SDR – Software Defined Radio
What really is it?
Would seem that a generalized radio platform that is “made into” a radio by software is kind of the limit of the dictionary SDR concept.
As amateur radio operators we have added to that definition with concepts about software updates, sampling methods, and a whole raft of features that perhaps are neither specific to an SDR nor a requirement to meet the basic SDR definition.
Some things market expectations have added to the SDR concept is:
- Ability to be updated by the end user, by download
- Direct Sampling
- Feature growth and bug correction by software updates
- Tight integration with a computer
- Digital Signal Processing
- Touch Screens
- Remote Capabilities
- IOT (Internet of Things) Capabilities
- Station Integration with other station components
Updating of radios predates SDRs – many of you may remember buying a chip to add features or enhance certain radios back in the day – usually a EPROM with enhanced software on it. Sometimes the end user could install the upgrade, and sometimes it took a trip to a technician’s bench to do it. The delivery method of download and install also predates SDRs.
Direct Sampling is a marketplace expectation for an SDR but with many hybrid sampling methods being promoted as SDRs it doesn’t seem to be an absolute for an SDR. There are historic direct sampling radios that are certainly not SDRs as well.
Feature Growth and bug correction go hand in hand with Updating, and plenty of historic non-SDR radios benefited from being improved and fixed this way.

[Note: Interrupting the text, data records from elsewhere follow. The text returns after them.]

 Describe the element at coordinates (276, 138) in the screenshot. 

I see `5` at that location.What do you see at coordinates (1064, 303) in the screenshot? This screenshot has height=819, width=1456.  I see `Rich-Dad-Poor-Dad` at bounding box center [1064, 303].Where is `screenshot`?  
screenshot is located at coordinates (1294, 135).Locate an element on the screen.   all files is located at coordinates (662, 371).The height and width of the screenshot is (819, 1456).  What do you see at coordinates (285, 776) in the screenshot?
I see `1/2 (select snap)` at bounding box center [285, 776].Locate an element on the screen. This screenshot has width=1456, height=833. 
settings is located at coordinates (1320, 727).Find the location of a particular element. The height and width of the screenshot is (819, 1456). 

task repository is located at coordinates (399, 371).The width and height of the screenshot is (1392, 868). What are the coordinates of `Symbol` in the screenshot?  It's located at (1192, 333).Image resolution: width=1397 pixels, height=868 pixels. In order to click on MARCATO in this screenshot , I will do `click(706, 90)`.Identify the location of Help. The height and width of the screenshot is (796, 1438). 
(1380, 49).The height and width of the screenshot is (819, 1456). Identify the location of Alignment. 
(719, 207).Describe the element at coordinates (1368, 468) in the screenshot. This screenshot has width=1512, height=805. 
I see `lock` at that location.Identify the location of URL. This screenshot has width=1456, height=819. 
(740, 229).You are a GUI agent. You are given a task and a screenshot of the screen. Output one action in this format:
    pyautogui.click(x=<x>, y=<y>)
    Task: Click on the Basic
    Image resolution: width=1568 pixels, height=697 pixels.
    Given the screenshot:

Computer integration is also nothing new – some pre-SDR radios even offered dedicated PC accessories. Others were knob-less like the Pegasus and Kachina radios, and you controlled the radio largely from a PC. But they certainly are not SDR units.
Capabilities in vintage rigs like the Collins KM-380/HF-380 could be changed by a reprogrammed chip – does that make that series an SDR? Not at all.
While only a fairly recent offering in the HF rig market, touchscreens are a user feature rather than something that defines and SDR.
There are some very non-SDR remote offerings, some which have been offered for years – again being able to go remote is a feature that doesn’t define whether a radio is actually an SDR or not.
I’ve seen some really neat vintage Panadaptors, so again the feature is not an SDR exclusive.
Being able to participate in the IoT is also an non-exclusive feature to SDRs.
Hams have integrated their stations from the early days onward. Again nothing that requires an SDR.
Actually the whole list is a bunch of Red Herrings, as an SDR is all about a less specific generic hardware platform being “molded” into a particular radio through software.
Yes all ten points pulled from various online discussions perhaps are features that many SDR share, but are not defining features:
- Ability to be updated by the end user, by download – It is possible to have an SDR that is not field upgrade ready or use a different upgrade path than user downloads.
- Direct Sampling – Direct Sampling is a product feature that doesn’t require the radio be an SDR
- Feature growth and bug correction by software updates – these can be delivered by other methods including hardware updates and add-ons.
- Tight integration with a computer – Some SDR are computerless and computer unaware.
- Panadaptors – are available as add on features to many classes of radio.
- Digital Signal Processing – can be added to most any radio.
- Touch Screens – are a product feature that doesn’t require the radio be an SDR
- Remote Capabilities – are a product feature that doesn’t require the radio be an SDR
- IOT (Internet of Things) Capabilities – are a product feature that doesn’t require the radio be an SDR
- Station Integration with other station components – are product features that doesn’t require the radio be an SDR
When we hear that radio XYZ and ABC is the “latest and greatest” SDR in the manufacturer’s press releases and hobby press but the actual radio is hardware-bound and cannot be reprogrammed for another use we should know we are being sold marketing marketing drivel. In some cases the device may be partially reprogrammable but the major radio building blocks are conventional.
Then again almost ever transceiver does need some of the RF & audio building blocks to be handled at least partially by discrete conventional components. Correct me if I am wrong but things like the FR power generation still require components we call finals, and are not reprogamable to another use.
What doesn’t come from the programming in an SDR is mostly limited to these discrete building blocks that cannot be handled another way.
Many SDRs – even if physically contained in a single package – have a server/client format to their software design. Using a highly configurable server hardware platform the server software “defines” the exact radio configuration. Many of the features operate in the digital world reducing the analogue radio components to only what cannot be effectively replaced by software.
The client end of the software deals with interfacing with the human end of the equation. While it doesn’t need to have its own physically hardware, it is often integrated to the server strictly along certain lines. Whether through defined hooks or through an open API it tends to be a separate program layer.
The SDR hardware is at least in theory redeployable in other radio configurations if programmed with an alternative definition. Most ham radio SDRs are user level reprogrammable with updates.
Returning to the hobby marketing be careful when you read “SDR-like technology” or similar phases, as that radio is less likely to offer you the full SDR-experience or forwards opportunities.